TV has remained the central vehicle for these campaigns. “Big TV moments have become part of the British festive experience, and retailers and grocers want a slice of the action, spending huge amounts of their marketing budgets on TV advertising,” says Paul Cooper, managing director of MediaCom North Group. “Some may question the role of TV within a longer-term brand building strategy but in the short term, TV drives impressive returns for retailers. With this unrivalled efficiency, and the ability to couple TV with second-screen proximity to e-commerce, TV is a powerful combination of an inspirational platform and the ability to deliver immediate purchase payback.”

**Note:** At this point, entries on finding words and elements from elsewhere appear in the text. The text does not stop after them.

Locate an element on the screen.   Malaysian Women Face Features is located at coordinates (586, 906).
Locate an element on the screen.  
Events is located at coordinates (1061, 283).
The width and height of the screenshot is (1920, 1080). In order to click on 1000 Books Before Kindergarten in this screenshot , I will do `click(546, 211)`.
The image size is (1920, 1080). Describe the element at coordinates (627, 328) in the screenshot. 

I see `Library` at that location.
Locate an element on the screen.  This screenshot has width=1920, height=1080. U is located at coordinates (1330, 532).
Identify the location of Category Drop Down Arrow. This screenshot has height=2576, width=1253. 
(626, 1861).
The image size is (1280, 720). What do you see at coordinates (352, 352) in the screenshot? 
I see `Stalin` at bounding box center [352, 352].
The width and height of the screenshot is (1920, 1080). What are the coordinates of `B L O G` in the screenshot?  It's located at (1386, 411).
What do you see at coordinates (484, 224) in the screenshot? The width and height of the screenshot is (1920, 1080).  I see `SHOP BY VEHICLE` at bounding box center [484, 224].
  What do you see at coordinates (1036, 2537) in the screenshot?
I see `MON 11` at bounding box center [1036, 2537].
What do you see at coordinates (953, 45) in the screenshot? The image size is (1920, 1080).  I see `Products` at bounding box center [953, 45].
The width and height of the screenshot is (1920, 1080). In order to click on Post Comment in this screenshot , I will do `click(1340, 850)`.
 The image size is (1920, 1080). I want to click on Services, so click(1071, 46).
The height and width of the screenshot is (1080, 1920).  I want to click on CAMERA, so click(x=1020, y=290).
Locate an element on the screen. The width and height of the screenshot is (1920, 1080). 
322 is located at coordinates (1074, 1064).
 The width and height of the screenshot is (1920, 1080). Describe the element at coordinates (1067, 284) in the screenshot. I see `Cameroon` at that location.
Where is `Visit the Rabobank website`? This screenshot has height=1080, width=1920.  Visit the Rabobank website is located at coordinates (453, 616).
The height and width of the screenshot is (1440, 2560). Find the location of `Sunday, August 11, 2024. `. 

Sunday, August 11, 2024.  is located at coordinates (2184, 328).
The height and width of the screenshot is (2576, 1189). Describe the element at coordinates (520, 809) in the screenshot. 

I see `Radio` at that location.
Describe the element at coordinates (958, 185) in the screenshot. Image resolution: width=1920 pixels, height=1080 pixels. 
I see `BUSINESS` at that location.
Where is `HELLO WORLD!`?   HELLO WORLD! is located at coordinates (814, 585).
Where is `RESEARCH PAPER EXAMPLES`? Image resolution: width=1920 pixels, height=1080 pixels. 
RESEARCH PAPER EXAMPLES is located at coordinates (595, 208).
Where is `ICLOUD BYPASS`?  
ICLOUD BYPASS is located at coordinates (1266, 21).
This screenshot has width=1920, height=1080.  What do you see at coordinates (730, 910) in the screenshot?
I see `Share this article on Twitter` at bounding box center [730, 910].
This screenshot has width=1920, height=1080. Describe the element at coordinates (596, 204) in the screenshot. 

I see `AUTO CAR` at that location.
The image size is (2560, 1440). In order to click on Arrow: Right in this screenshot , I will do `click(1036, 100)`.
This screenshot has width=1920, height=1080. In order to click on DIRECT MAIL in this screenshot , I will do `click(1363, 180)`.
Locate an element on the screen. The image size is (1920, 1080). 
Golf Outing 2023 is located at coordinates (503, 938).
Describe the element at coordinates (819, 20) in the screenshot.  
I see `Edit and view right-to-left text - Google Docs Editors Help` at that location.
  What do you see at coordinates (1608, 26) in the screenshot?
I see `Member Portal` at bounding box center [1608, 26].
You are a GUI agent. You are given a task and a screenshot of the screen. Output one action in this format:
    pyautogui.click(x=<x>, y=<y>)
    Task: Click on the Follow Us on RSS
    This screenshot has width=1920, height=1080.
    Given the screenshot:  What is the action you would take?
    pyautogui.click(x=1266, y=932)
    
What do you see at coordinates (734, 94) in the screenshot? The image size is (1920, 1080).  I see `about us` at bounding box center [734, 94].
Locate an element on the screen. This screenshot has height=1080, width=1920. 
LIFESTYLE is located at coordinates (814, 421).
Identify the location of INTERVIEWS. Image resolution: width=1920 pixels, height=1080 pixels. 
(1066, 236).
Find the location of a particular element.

As a result, in 2017, marketers spent on average 21.5% of their annual marketing budget on TV ads in the six weeks leading up to Christmas Eve.
But could that be set to change? This year after all it looks like budgets may have been reined in, with ATL marketing spend down 13% so far, according to Nielsen, and there are signs that soft sells are creeping in at the expense of gushing storylines. Take Asda. In 2017 the retailer was lauded for its colourful Willy Wonka-inspired Christmas factory. This year’s ‘Bring Christmas Home’ is packed full of product you can find in stores, from macarons on silver platters to toys piled in the snow.
“For retailers it’s been a tough year so we might see a little less of the big blockbuster and more functional product messages creeping in,” says Jane Bloomfield of Kantar Millward Brown.
The other option of course is to make bigger, better use of (the more economic) digital and social channels. After all “if you look at the best ads of recent years they have involved multichannel,” she points out. Just think of Aldi’s Kevin the Carrot with its hashtag #savekevin. Or the fact that Mog the Calamity Cat attracted nearly 38 million views on YouTube alone. Or, of course, the most talked about ad of 2018 - Iceland’s tie-up with Greenpeace to highlight the environmental impact of palm oil, which never even appeared on TV.
Retailers all need to capitalise on the potential, says Edward East, CEO of Billion-Dollar Boy. “If the TV campaign drives people in store, influencer marketing drives shoppers right to the checkout,” he says. “With people swiping through 300 ft of content a day, influencer marketing has become window shopping 2.0.
“There is much more opportunity to optimise an influencer marketing campaign than there is with a TV ad. You can deliver targeted content with trackable results and directly attributable sales.”
Which may have less of a soppy feelgood factor than the Christmas ads we know and love. But could help UK grocers celebrate a merry Christmas, after a very tough 2018.